Минодора глядела – глядела в морозное окошко и точно опять там что увидела, поднялась рывком, засмеялась, закружилась по избе, как девка.

– Эх, завьем горе веревочкой, как‑нибудь проживем… Айда, бабы, на беседу! – закричала она, хватая в обнимку Катькину тихую мамку, важную Сморчиху, вертела их, а они отбивались. – Нарядимся ряжеными, почудим, погуляем, пока ребята спят… Жить да не топнуть!

– А что, в самом деле, святки, – подхватила Солина молодуха и повела плечом. – Девки‑то как будут рады! Ведь одинешеньки, поди, сидят, парней‑то нету!
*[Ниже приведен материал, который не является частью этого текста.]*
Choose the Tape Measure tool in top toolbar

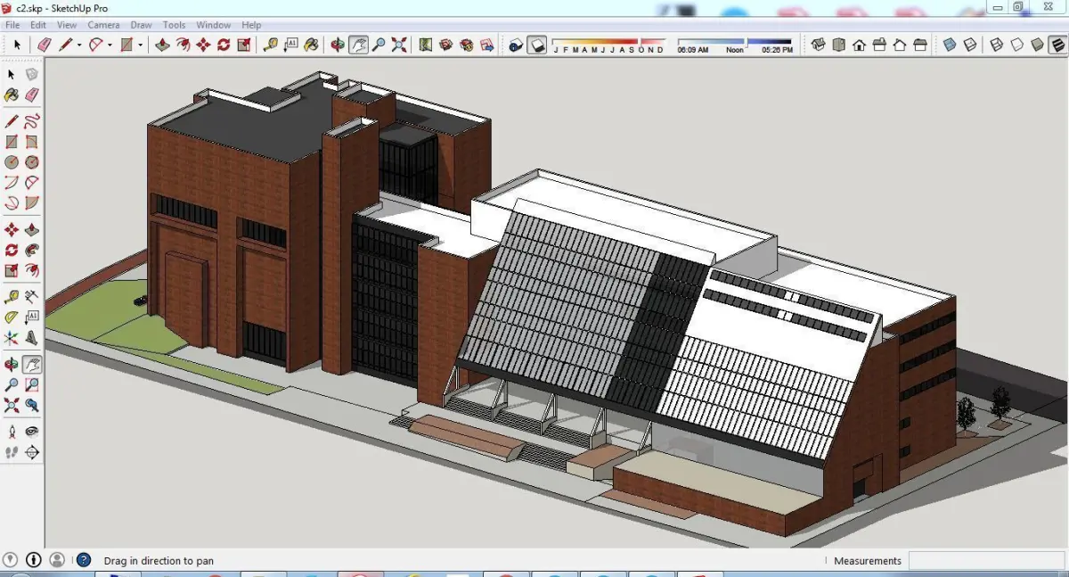(x=270, y=45)
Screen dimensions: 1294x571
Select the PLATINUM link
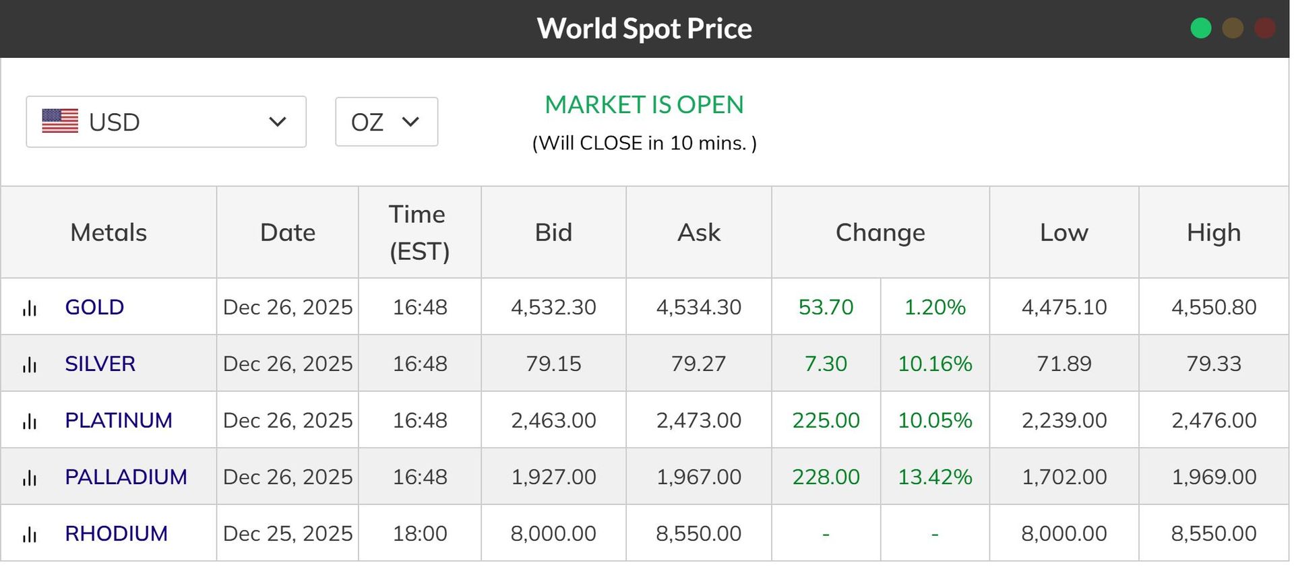click(x=119, y=420)
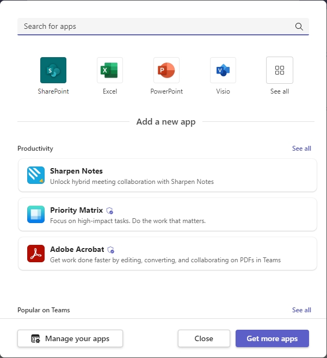Open See all for Popular on Teams

tap(301, 310)
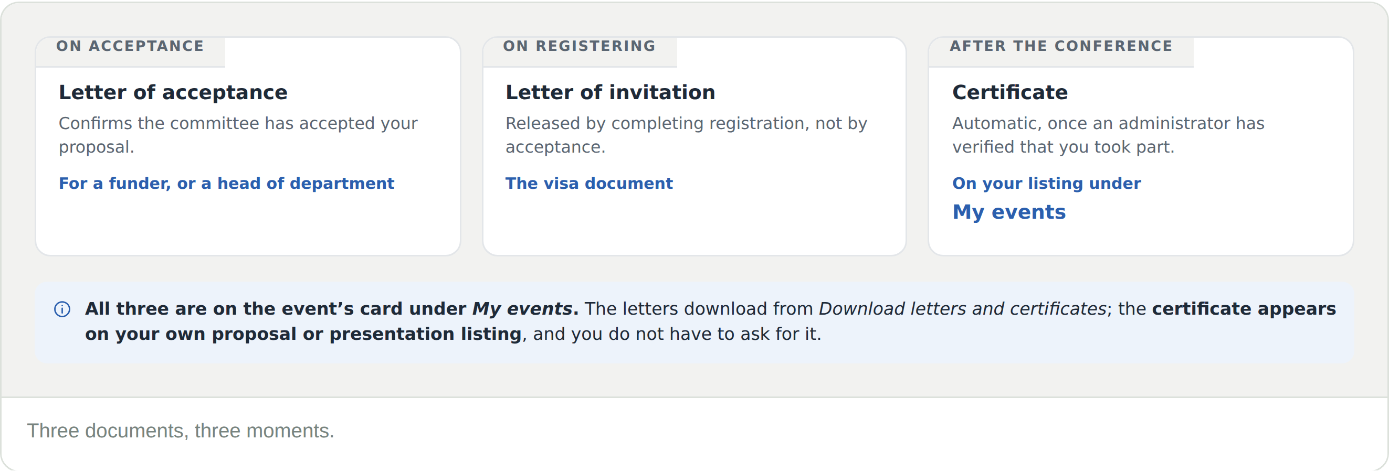Click the 'Automatic, once an administrator' description

(1108, 135)
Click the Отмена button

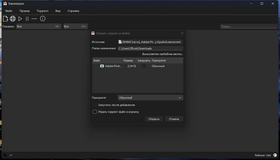(x=174, y=119)
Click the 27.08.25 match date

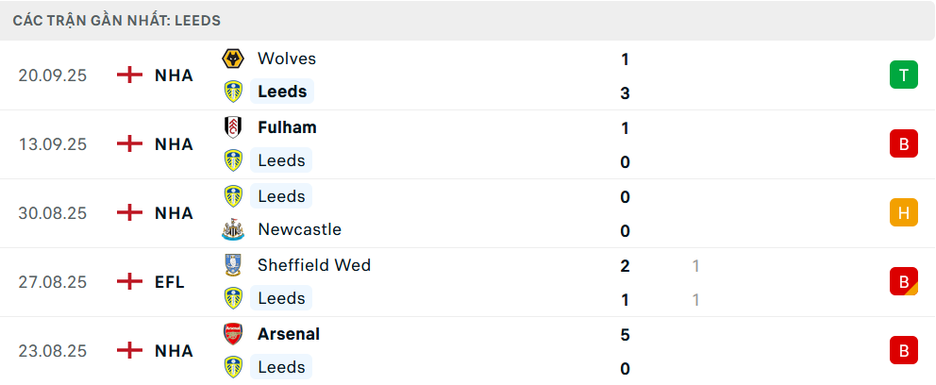[52, 281]
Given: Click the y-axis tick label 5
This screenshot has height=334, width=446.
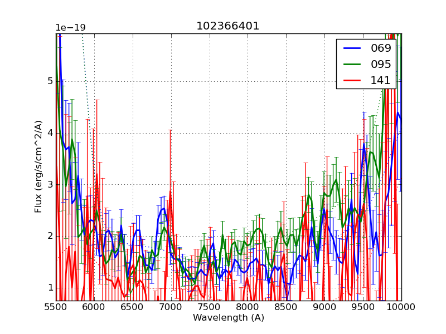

– Ах, бес вас заешь совсем! – восхитился придумкой Егор Михайлович, глебовский гость, гуляка, и мелко – мелко пошел перебирать по полу валенками, приплясывая за Минадорой и Солиной. – Возьмите и меня с собой, нарядите старой барыней, я вам целое представление покажу, как на ярмарке в балагане… Вы меня еще не знаете, дуй те горой!

И Митя – почтальон увязался с бабами.

– Успею домой, пускай там моя одна попляшет жена, – сказал он и не заикнулся ни разику.

Отец сам надел в рукава шинель, заломил папаху, попрощался с хозяевами. Мать сняла его с лавки, он привычно, размашисто понес себя на руках к выходу. Бабы, мужики, переговариваясь, смеясь, собираясь на беседу, сторонились просто, давали отцу дорогу.

На пороге батя оглянулся на мать, которая неловко – тревожно торопилась за ним и боялась наступить на волочившийся хвост шинели. То необычное, шутливое выражение, с которым смеялся батя над собой, как пришел к Аладьиным, это новое, радующее Шурку выражение опять мелькнуло у него на лице.

– Поди и ты повеселись, – предложил он.

– Уж ты скажешь! Как можно, что ты?1 – отмахнулась мамка, но почему‑то вспыхнула, покраснела.